### Work to complete
Of the lines below, count those containing the word "agent". Reply with the number alone.

### Supplied data

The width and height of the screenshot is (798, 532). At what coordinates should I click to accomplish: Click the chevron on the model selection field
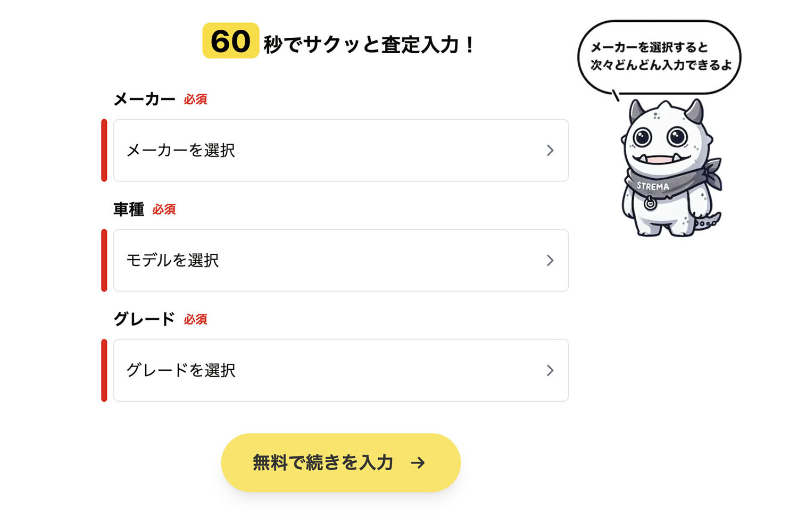(x=551, y=261)
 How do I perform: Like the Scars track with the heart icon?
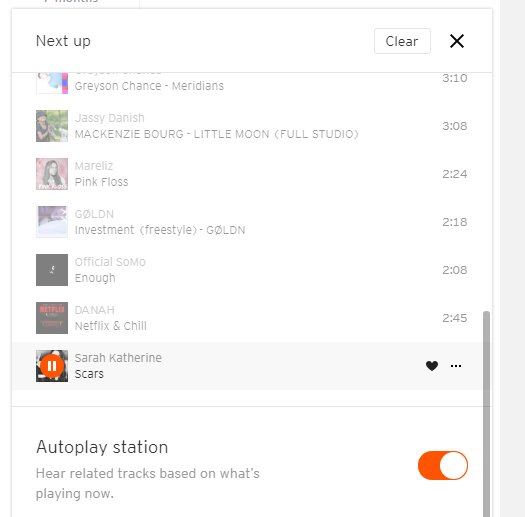432,366
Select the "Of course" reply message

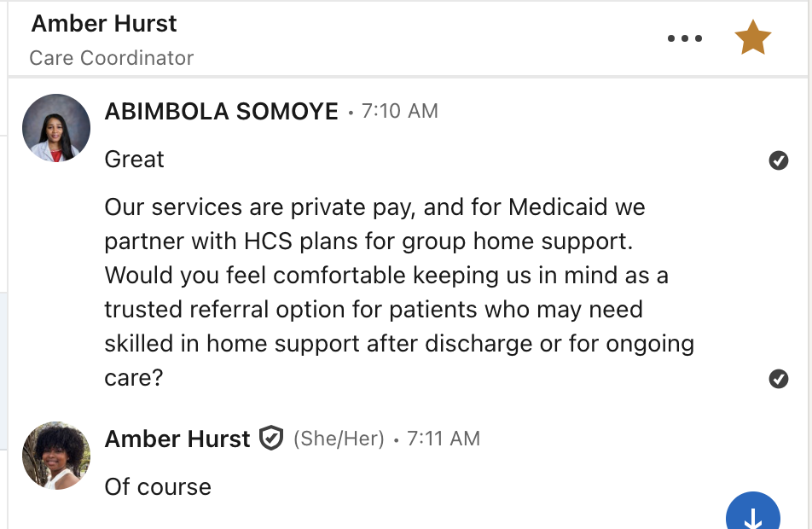(x=158, y=487)
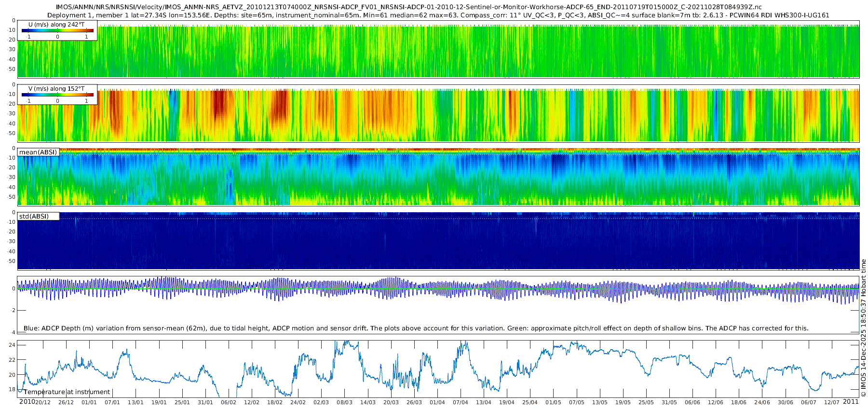Click the IMOS file path title at top
This screenshot has height=410, width=868.
409,7
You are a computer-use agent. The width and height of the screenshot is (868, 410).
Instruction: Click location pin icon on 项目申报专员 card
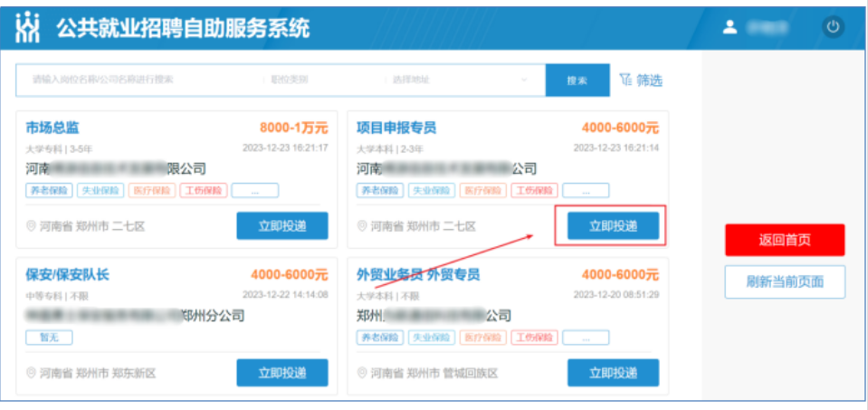(x=362, y=226)
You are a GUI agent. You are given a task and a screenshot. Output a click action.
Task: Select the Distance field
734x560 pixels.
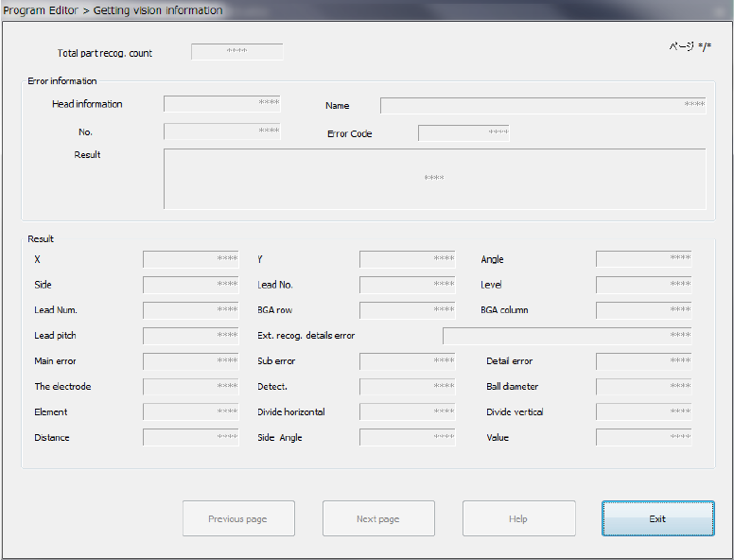coord(191,438)
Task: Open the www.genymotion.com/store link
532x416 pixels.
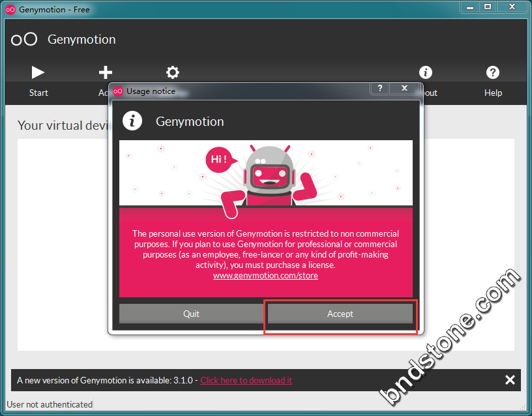Action: (x=265, y=275)
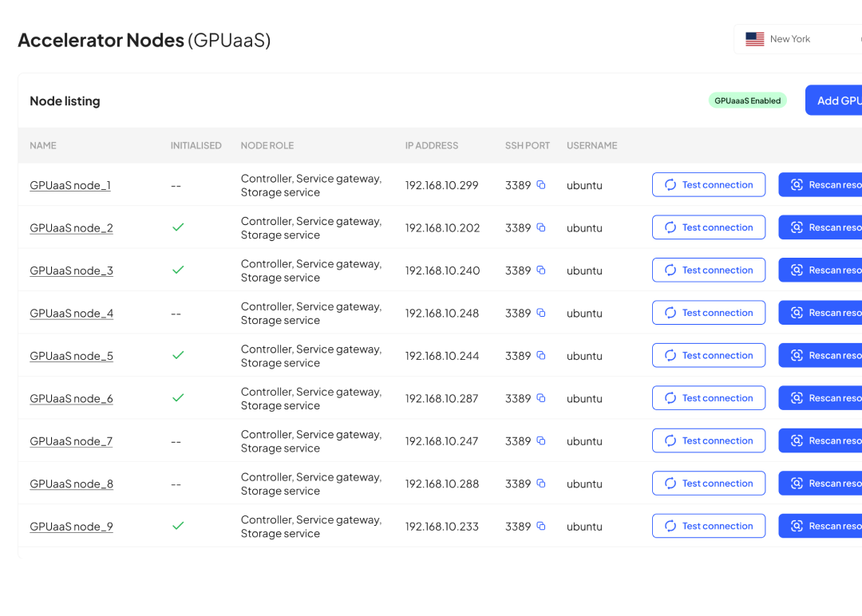Screen dimensions: 862x616
Task: Click the initialised checkmark for node_5
Action: point(178,355)
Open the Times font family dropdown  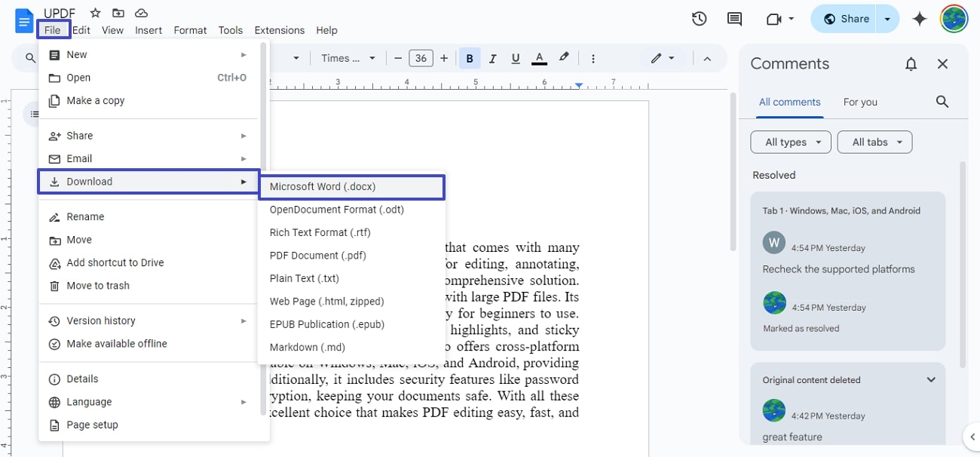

### Result
2